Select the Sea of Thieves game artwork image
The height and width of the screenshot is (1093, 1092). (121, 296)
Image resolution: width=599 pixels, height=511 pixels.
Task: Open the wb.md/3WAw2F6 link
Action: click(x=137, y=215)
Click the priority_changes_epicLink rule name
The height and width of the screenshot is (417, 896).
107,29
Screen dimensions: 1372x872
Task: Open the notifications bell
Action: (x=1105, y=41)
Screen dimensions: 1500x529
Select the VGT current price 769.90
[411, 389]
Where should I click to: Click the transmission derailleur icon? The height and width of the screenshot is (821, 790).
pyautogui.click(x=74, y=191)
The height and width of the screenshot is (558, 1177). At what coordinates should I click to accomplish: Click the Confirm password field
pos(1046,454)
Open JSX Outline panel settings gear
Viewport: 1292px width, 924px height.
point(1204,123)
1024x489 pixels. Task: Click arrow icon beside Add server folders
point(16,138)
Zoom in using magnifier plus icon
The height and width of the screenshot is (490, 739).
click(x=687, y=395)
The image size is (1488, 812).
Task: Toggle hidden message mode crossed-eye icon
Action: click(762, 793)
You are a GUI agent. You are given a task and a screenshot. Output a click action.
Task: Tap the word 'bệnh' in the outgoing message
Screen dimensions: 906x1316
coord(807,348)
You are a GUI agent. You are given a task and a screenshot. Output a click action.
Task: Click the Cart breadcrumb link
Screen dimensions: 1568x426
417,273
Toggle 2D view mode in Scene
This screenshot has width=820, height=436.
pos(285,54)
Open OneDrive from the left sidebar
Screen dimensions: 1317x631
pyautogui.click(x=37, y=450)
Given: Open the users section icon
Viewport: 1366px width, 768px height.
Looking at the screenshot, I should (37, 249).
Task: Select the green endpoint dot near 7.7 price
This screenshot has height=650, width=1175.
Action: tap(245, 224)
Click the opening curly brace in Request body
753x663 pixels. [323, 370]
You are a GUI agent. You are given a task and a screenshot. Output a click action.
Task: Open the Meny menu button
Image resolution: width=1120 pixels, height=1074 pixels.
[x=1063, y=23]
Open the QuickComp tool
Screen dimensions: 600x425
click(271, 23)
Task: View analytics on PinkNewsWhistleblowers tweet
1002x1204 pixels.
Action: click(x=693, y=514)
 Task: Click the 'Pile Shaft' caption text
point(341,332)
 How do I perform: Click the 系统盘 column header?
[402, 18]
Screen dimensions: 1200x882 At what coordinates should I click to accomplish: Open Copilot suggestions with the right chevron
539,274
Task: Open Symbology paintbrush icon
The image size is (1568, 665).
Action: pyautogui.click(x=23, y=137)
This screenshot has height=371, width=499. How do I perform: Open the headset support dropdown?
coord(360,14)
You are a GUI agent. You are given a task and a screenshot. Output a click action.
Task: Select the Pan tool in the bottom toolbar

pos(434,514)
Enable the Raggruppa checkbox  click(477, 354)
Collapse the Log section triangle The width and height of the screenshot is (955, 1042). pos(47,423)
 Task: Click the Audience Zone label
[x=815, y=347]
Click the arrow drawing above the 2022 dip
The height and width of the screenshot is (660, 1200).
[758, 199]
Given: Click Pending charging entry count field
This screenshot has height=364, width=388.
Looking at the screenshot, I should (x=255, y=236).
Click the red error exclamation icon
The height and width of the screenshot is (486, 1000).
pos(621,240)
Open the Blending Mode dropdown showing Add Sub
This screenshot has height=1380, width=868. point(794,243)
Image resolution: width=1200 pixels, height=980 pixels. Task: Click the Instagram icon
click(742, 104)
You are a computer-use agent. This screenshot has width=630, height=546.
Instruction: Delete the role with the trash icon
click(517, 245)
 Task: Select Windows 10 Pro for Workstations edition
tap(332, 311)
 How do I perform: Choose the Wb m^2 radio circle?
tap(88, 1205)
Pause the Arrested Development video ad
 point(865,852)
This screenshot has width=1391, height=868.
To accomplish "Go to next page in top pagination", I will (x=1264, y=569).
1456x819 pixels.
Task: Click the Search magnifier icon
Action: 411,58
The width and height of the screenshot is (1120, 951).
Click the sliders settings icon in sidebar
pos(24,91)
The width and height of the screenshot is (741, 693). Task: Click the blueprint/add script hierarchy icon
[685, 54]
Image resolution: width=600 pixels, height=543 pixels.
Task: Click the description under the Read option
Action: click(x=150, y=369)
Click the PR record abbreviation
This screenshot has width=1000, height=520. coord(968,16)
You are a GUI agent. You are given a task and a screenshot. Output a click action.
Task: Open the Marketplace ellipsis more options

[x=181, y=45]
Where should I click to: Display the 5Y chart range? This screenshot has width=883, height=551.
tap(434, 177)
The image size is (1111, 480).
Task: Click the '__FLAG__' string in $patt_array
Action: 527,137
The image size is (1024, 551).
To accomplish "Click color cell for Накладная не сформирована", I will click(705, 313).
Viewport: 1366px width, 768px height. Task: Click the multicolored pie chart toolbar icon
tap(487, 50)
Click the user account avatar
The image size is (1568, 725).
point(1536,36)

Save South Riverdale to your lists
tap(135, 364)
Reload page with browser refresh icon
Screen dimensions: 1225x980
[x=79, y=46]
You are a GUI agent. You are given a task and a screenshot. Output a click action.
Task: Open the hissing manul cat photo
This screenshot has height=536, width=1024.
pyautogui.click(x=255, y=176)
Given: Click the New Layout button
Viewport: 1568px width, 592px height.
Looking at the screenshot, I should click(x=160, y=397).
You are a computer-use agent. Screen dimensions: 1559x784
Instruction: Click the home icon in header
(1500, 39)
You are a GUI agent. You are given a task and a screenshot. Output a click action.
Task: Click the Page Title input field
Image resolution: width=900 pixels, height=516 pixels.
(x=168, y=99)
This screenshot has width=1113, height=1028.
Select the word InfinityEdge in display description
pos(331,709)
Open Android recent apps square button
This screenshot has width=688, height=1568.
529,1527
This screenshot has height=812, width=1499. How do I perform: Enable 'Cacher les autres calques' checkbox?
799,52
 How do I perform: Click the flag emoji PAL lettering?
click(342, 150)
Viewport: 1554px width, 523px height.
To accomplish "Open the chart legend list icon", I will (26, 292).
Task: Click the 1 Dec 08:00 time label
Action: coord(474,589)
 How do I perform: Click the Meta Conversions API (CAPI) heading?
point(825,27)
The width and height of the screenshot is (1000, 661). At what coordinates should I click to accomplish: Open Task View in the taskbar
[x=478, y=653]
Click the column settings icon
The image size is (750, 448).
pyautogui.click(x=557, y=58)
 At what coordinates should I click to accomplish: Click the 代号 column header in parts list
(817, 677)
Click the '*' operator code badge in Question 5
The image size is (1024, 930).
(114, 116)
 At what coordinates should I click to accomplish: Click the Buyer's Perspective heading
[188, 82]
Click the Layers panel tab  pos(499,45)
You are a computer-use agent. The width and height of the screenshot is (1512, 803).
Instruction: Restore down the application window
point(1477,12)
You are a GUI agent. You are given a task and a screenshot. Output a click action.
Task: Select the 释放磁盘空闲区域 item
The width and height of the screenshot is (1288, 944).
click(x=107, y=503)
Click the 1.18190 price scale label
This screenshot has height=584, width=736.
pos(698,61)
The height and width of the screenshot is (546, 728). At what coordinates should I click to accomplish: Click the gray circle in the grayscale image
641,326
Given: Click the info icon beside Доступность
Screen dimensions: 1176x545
+ + +
Write the entries out once more, exactly, without dropping a line.

◆ **Exercise response**
Select the Sea of Thieves game artwork image
The height and width of the screenshot is (1093, 1092). (121, 296)
Image resolution: width=599 pixels, height=511 pixels.
Task: Open the wb.md/3WAw2F6 link
Action: click(x=137, y=215)
Click the priority_changes_epicLink rule name
The height and width of the screenshot is (417, 896).
107,29
Screen dimensions: 1372x872
Task: Open the notifications bell
Action: (x=1105, y=41)
Screen dimensions: 1500x529
Select the VGT current price 769.90
[411, 389]
Where should I click to: Click the transmission derailleur icon? The height and width of the screenshot is (821, 790).
pyautogui.click(x=74, y=191)
The height and width of the screenshot is (558, 1177). At what coordinates should I click to accomplish: Click the Confirm password field
pos(1046,454)
Open JSX Outline panel settings gear
Viewport: 1292px width, 924px height.
point(1204,123)
1024x489 pixels. Task: Click arrow icon beside Add server folders
point(16,138)
Zoom in using magnifier plus icon
The height and width of the screenshot is (490, 739).
click(x=687, y=395)
The image size is (1488, 812).
Task: Toggle hidden message mode crossed-eye icon
Action: click(762, 793)
You are a GUI agent. You are given a task and a screenshot. Output a click action.
Task: Tap the word 'bệnh' in the outgoing message
Screen dimensions: 906x1316
coord(807,348)
You are a GUI agent. You are given a task and a screenshot. Output a click action.
Task: Click the Cart breadcrumb link
Screen dimensions: 1568x426
417,273
Toggle 2D view mode in Scene
This screenshot has width=820, height=436.
pos(285,54)
Open OneDrive from the left sidebar
Screen dimensions: 1317x631
pyautogui.click(x=37, y=450)
Given: Open the users section icon
Viewport: 1366px width, 768px height.
Looking at the screenshot, I should (37, 249).
Task: Select the green endpoint dot near 7.7 price
This screenshot has height=650, width=1175.
Action: tap(245, 224)
Click the opening curly brace in Request body
753x663 pixels. [323, 370]
You are a GUI agent. You are given a task and a screenshot. Output a click action.
Task: Open the Meny menu button
Image resolution: width=1120 pixels, height=1074 pixels.
[x=1063, y=23]
Open the QuickComp tool
Screen dimensions: 600x425
click(271, 23)
Task: View analytics on PinkNewsWhistleblowers tweet
1002x1204 pixels.
Action: click(x=693, y=514)
 Task: Click the 'Pile Shaft' caption text
point(341,332)
 How do I perform: Click the 系统盘 column header?
[402, 18]
Screen dimensions: 1200x882 At what coordinates should I click to accomplish: Open Copilot suggestions with the right chevron
539,274
Task: Open Symbology paintbrush icon
The image size is (1568, 665).
Action: pyautogui.click(x=23, y=137)
This screenshot has height=371, width=499. How do I perform: Open the headset support dropdown?
coord(360,14)
You are a GUI agent. You are given a task and a screenshot. Output a click action.
Task: Select the Pan tool in the bottom toolbar

pos(434,514)
Enable the Raggruppa checkbox  click(477, 354)
Collapse the Log section triangle The width and height of the screenshot is (955, 1042). pos(47,423)
 Task: Click the Audience Zone label
[x=815, y=347]
Click the arrow drawing above the 2022 dip
The height and width of the screenshot is (660, 1200).
[758, 199]
Given: Click Pending charging entry count field
This screenshot has height=364, width=388.
Looking at the screenshot, I should (x=255, y=236).
Click the red error exclamation icon
The height and width of the screenshot is (486, 1000).
pos(621,240)
Open the Blending Mode dropdown showing Add Sub
This screenshot has height=1380, width=868. point(794,243)
Image resolution: width=1200 pixels, height=980 pixels. Task: Click the Instagram icon
click(742, 104)
You are a computer-use agent. This screenshot has width=630, height=546.
Instruction: Delete the role with the trash icon
click(517, 245)
 Task: Select Windows 10 Pro for Workstations edition
tap(332, 311)
 How do I perform: Choose the Wb m^2 radio circle?
tap(88, 1205)
Pause the Arrested Development video ad
 point(865,852)
This screenshot has width=1391, height=868.
To accomplish "Go to next page in top pagination", I will (x=1264, y=569).
1456x819 pixels.
Task: Click the Search magnifier icon
Action: 411,58
The width and height of the screenshot is (1120, 951).
Click the sliders settings icon in sidebar
pos(24,91)
The width and height of the screenshot is (741, 693). Task: Click the blueprint/add script hierarchy icon
[685, 54]
Image resolution: width=600 pixels, height=543 pixels.
Task: Click the description under the Read option
Action: click(x=150, y=369)
Click the PR record abbreviation
This screenshot has width=1000, height=520. coord(968,16)
You are a GUI agent. You are given a task and a screenshot. Output a click action.
Task: Open the Marketplace ellipsis more options

[x=181, y=45]
Where should I click to: Display the 5Y chart range? This screenshot has width=883, height=551.
tap(434, 177)
The image size is (1111, 480).
Task: Click the '__FLAG__' string in $patt_array
Action: 527,137
The image size is (1024, 551).
To accomplish "Click color cell for Накладная не сформирована", I will click(705, 313).
Viewport: 1366px width, 768px height. Task: Click the multicolored pie chart toolbar icon
tap(487, 50)
Click the user account avatar
The image size is (1568, 725).
point(1536,36)

Save South Riverdale to your lists
tap(135, 364)
Reload page with browser refresh icon
Screen dimensions: 1225x980
[x=79, y=46]
You are a GUI agent. You are given a task and a screenshot. Output a click action.
Task: Open the hissing manul cat photo
This screenshot has height=536, width=1024.
pyautogui.click(x=255, y=176)
Given: Click the New Layout button
Viewport: 1568px width, 592px height.
Looking at the screenshot, I should click(x=160, y=397).
You are a computer-use agent. Screen dimensions: 1559x784
Instruction: Click the home icon in header
(1500, 39)
You are a GUI agent. You are given a task and a screenshot. Output a click action.
Task: Click the Page Title input field
Image resolution: width=900 pixels, height=516 pixels.
(x=168, y=99)
This screenshot has width=1113, height=1028.
Select the word InfinityEdge in display description
pos(331,709)
Open Android recent apps square button
This screenshot has width=688, height=1568.
529,1527
This screenshot has height=812, width=1499. How do I perform: Enable 'Cacher les autres calques' checkbox?
799,52
 How do I perform: Click the flag emoji PAL lettering?
click(342, 150)
Viewport: 1554px width, 523px height.
To accomplish "Open the chart legend list icon", I will (26, 292).
Task: Click the 1 Dec 08:00 time label
Action: coord(474,589)
 How do I perform: Click the Meta Conversions API (CAPI) heading?
point(825,27)
The width and height of the screenshot is (1000, 661). At what coordinates should I click to accomplish: Open Task View in the taskbar
[x=478, y=653]
Click the column settings icon
The image size is (750, 448).
pyautogui.click(x=557, y=58)
 At what coordinates should I click to accomplish: Click the 代号 column header in parts list
(817, 677)
Click the '*' operator code badge in Question 5
The image size is (1024, 930).
(114, 116)
 At what coordinates should I click to accomplish: Click the Buyer's Perspective heading
[188, 82]
Click the Layers panel tab  pos(499,45)
You are a computer-use agent. The width and height of the screenshot is (1512, 803).
Instruction: Restore down the application window
point(1477,12)
You are a GUI agent. You are given a task and a screenshot. Output a click action.
Task: Select the 释放磁盘空闲区域 item
The width and height of the screenshot is (1288, 944).
click(x=107, y=503)
Click the 1.18190 price scale label
This screenshot has height=584, width=736.
pos(698,61)
The height and width of the screenshot is (546, 728). At what coordinates should I click to accomplish: Click the gray circle in the grayscale image
641,326
Given: Click the info icon beside Доступность
Screen dimensions: 1176x545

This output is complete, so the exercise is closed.